More than half (56 percent) of undergrads underestimate how pricey college is, says a Barnes & Noble survey.[1] Now they’re in way too deep with student loans, and some might not even know what they cost. But most people still think college is worth the investment, according to Sallie Mae.[2]

So if you’re going to college and considering taking out a loan, here are some common mistakes, and ways to avoid them.

1. Taking out student loans in the first place

Too many students and parents are not diligently looking for other means to help them pay for higher education. The first thing you should do is fill out a Free Application for Federal Student Aid. They can be difficult to understand, but it could pay off big time.

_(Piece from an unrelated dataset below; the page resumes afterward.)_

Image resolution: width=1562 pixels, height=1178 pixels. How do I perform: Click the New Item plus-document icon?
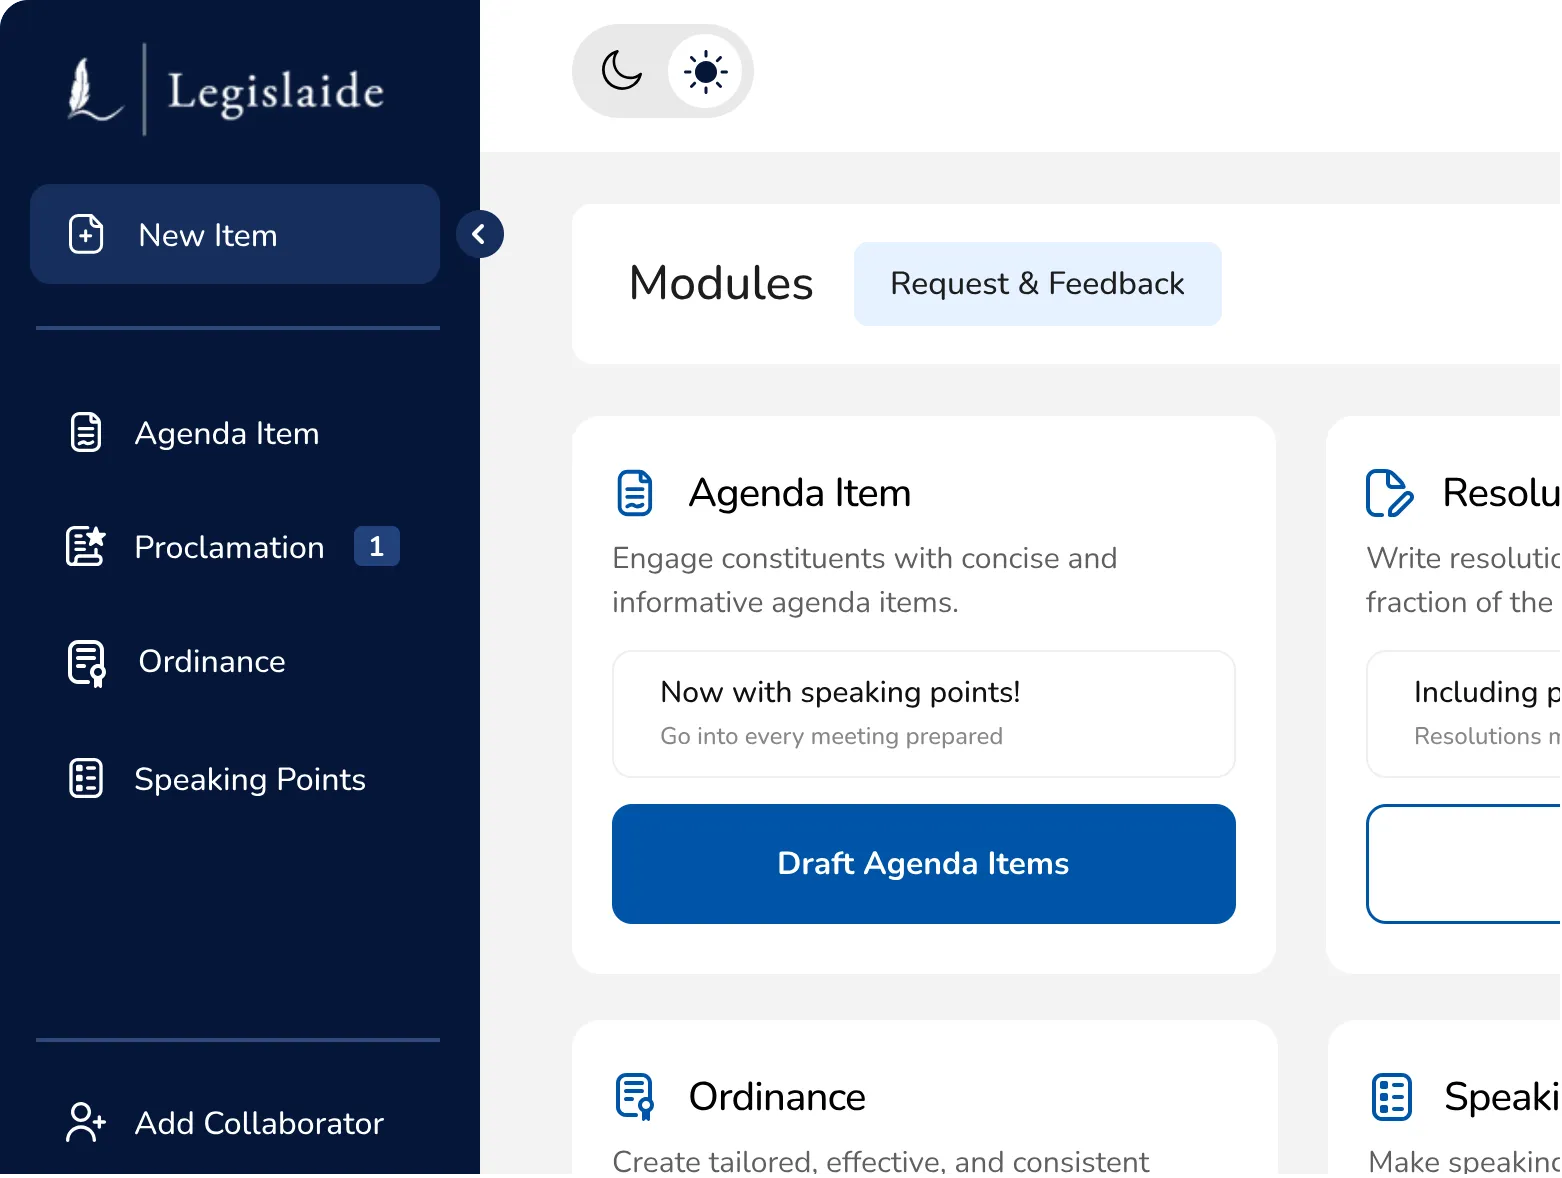click(x=86, y=234)
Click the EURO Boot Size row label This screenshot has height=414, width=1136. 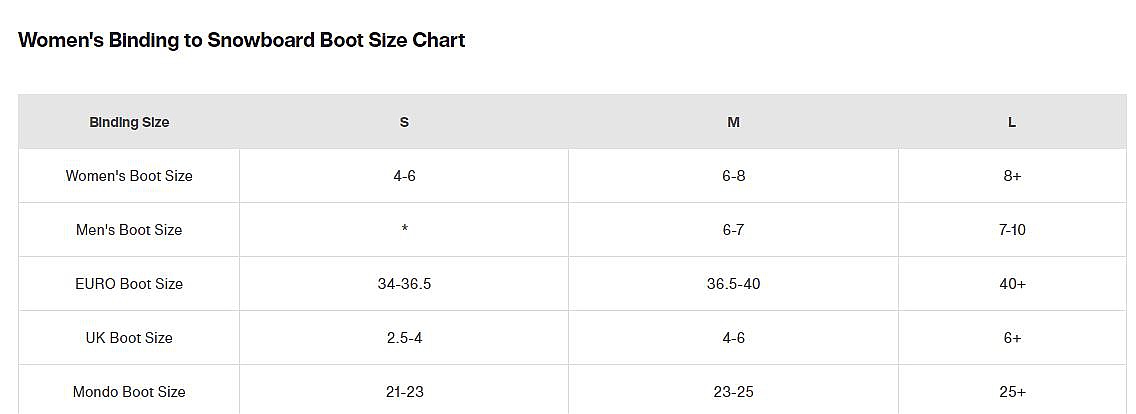coord(129,284)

Parents and future students should investigate 529 savings accounts, local civic organizations that provide aid to good students, ROTC options, and more. Go to your high school guidance counselor, explore the web, and hit up the local library for scholarship-based databases. There are some very weird scholarships, too, that almost anyone can apply for.

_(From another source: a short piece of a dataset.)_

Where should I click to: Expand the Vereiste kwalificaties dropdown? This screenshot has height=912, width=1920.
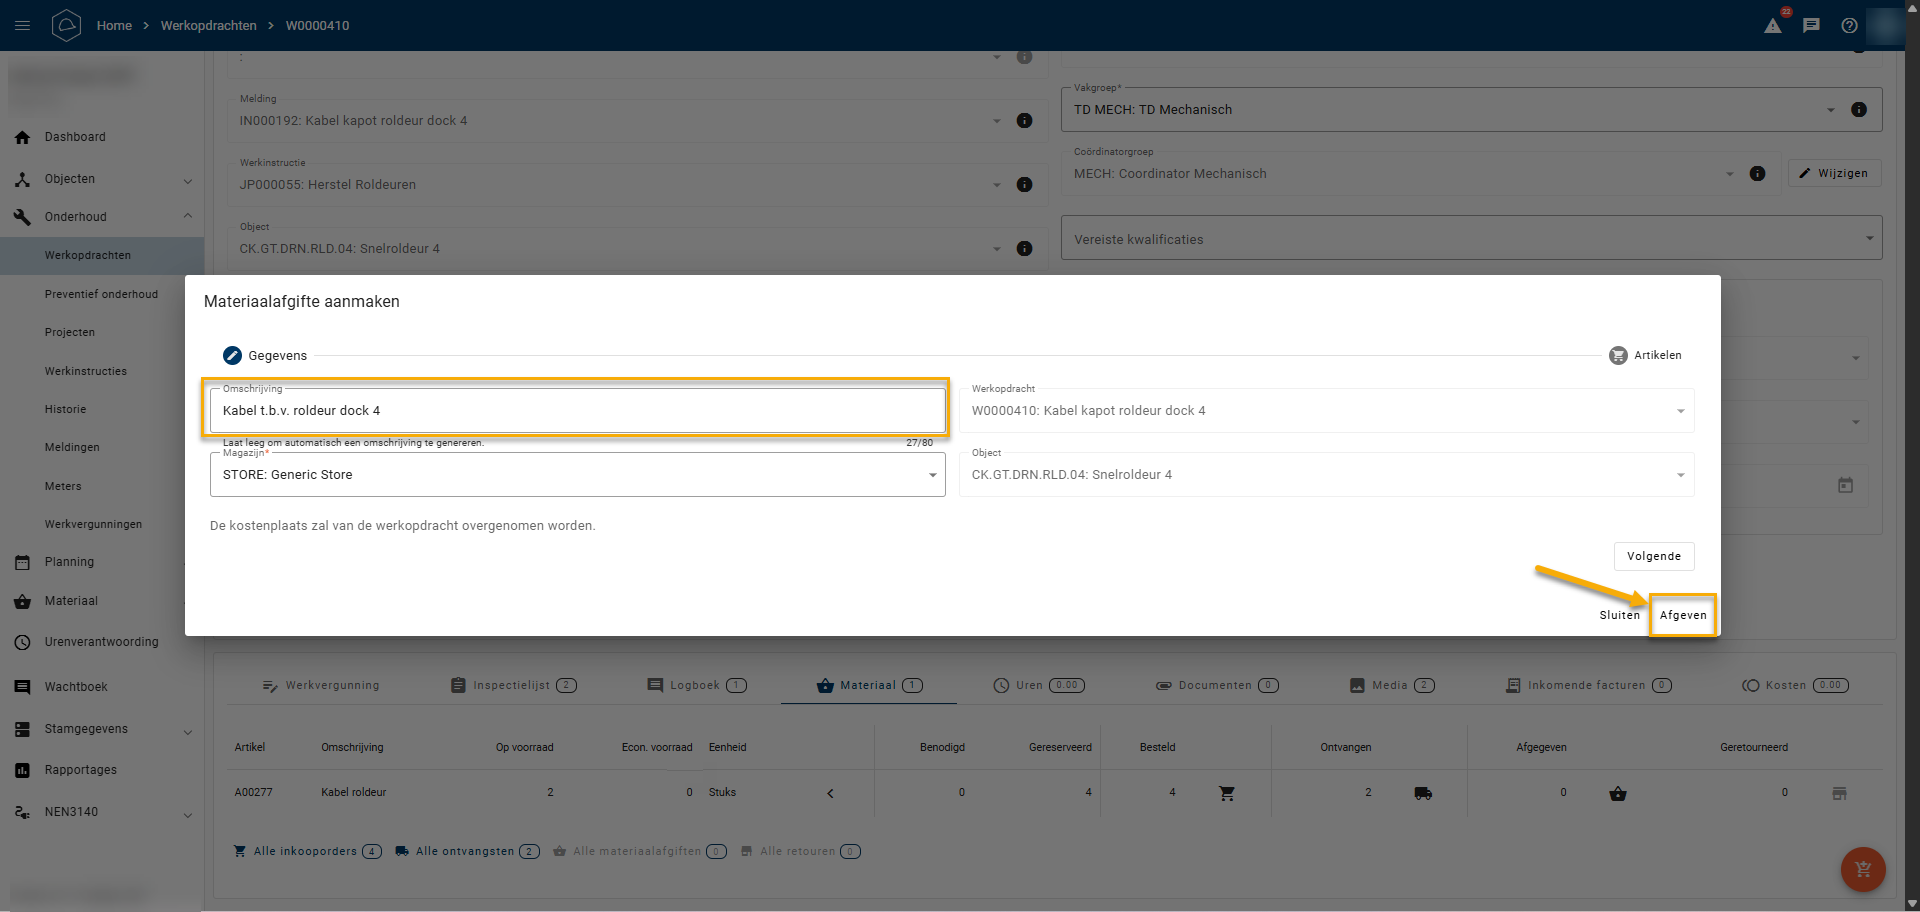pyautogui.click(x=1869, y=239)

The point is, a variety of ways to help pay for college are available. Don’t just rely on college loans, because you could end up joining those Americans who owe $1.5 trillion in student loans.

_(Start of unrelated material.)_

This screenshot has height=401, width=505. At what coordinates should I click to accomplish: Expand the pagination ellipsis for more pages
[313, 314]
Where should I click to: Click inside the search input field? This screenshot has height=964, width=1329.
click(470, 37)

2. Not knowing what your monthly payment will be

It’s crazy, but students and parents accept loans without ever inquiring how much their monthly payments will total. Would you buy a car and just walk out of the showroom without knowing your monthly payment? It’s no wonder so many graduates are floored by the amount they owe each month.

Use one of these calculators to figure out what you’ll owe, because like it or not, you’ll have to pay back your loan unless you qualify for a student loan forgiveness program. But that’s not something you should count on.

3. Not paying interest while you’re in school

If you take out an unsubsidized loan,[3] the interest starts adding up the moment your loan is disbursed. That interest won’t stop accruing until you pay off the loan. Where does the interest go? It’s added on to your principal, which is the total balance you owe.

That’s not the case with subsidized loans, which are based on financial need and don’t start gathering interest until you’re done with school. Get all you can of these before turning to unsubsidized loans, and you won’t have to worry about interest until later.

But when you ignore your unsubsidized loans for four or more years, the principal quietly grows. A $10,000 loan could realistically end up being $12,000 after graduation, so make sure you find out the interest rate on your loan before signing up for one. If for some reason you can’t make interest payments while attending school at least you’ll know how much more money you’ll owe, though that’s not much of a consolation.

4. Refusing to work while in school

One way to solve the interest problem is by getting a part-time job. Restaurants are always looking for part-time help. Many colleges also have job boards. Ask your college counselor about the availability of jobs on and off campus. Once you have a job, you can pay off the interest on your loan each month and build credit.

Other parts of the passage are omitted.